日本工業規格          JIS 

C 6310-1986 

低周波治療器 

Low Frequency Therapy Equipment 

1. 適用範囲 この規格は,皮膚の表面に電極を装着して,低周波電流を人体に通じて治療することを目

的とする医用の低周波治療器(以下,治療器という。)について規定する。ただし,内部電源形の治療器は

除く。 

引用規格: 

JIS T 1001 医用電気機器の安全通則 

JIS T 1002 医用電気機器の安全性試験方法通則 

JIS T 1003 医用電気機器の電気的安全性試験方法 

JIS T 1004 医用電気機器の機械的安全性試験方法 

JIS T 1005 医用電気機器取扱説明書の様式 

2. 用語の意味 この規格で用いる主な用語の意味は,JIS T 1001(医用電気機器の安全通則)の用語の

意味によるほか,次による。 

(1) 関電極 治療すべき部位に当てる電極。

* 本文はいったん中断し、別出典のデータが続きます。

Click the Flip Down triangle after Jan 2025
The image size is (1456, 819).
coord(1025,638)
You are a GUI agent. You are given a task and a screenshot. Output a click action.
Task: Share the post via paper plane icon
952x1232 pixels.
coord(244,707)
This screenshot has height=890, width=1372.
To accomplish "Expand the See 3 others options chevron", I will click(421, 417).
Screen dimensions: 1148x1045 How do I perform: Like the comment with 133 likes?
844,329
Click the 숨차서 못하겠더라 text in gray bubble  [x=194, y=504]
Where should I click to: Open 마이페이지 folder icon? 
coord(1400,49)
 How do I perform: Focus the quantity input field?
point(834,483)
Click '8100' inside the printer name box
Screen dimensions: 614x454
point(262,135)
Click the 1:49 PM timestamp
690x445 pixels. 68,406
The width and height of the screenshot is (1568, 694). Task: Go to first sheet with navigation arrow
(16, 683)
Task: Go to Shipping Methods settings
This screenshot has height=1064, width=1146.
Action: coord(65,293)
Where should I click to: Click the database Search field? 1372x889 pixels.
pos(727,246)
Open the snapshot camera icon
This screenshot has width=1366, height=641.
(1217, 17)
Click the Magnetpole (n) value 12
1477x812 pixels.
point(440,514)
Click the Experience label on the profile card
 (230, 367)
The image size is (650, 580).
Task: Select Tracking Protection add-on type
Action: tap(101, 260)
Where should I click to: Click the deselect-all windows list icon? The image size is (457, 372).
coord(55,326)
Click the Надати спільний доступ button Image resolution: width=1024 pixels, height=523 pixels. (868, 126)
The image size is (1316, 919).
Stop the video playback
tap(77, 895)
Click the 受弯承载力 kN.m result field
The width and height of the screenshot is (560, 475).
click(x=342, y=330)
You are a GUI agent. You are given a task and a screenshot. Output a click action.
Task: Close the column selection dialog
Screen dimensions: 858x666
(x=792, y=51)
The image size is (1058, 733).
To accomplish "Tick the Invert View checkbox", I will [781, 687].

治療電極ともいう。また,治療すべき部位及びその周辺の皮

膚に接触させながら移動する関電極を移動電極という。 

(2) 不関電極 人体に通電するために必要な電極のうち,関電極に対する他の電極。 

(3) 関導子 関電極とそれに接続するコード及び出力端子に接続するプラグの総称。治療導子ともいう。 

(4) 不関導子 不関電極とそれに接続するコード及び出力端子に接続するプラグの総称。 

(5) 基本周波数 図1に示すように基本波のある波の起始部から,次の波の起始部までの時間をT秒とし

たときのT1ヘルツで表される周波数。 

(6) 通電期間 図1においてtで示す時間。 

(7) 休止期間 図1においてT−tで示す時間。 

(8) 群波形 基本波を変調したときに構成される包絡線の波形。 

(9) 群通電期間 図1においてDで示す時間。 

(10) 群休止期間 図1においてPで示す時間。 

(11) 定電圧治療方式 人体負荷の変動に対して,出力電圧をほぼ一定とする出力方式。 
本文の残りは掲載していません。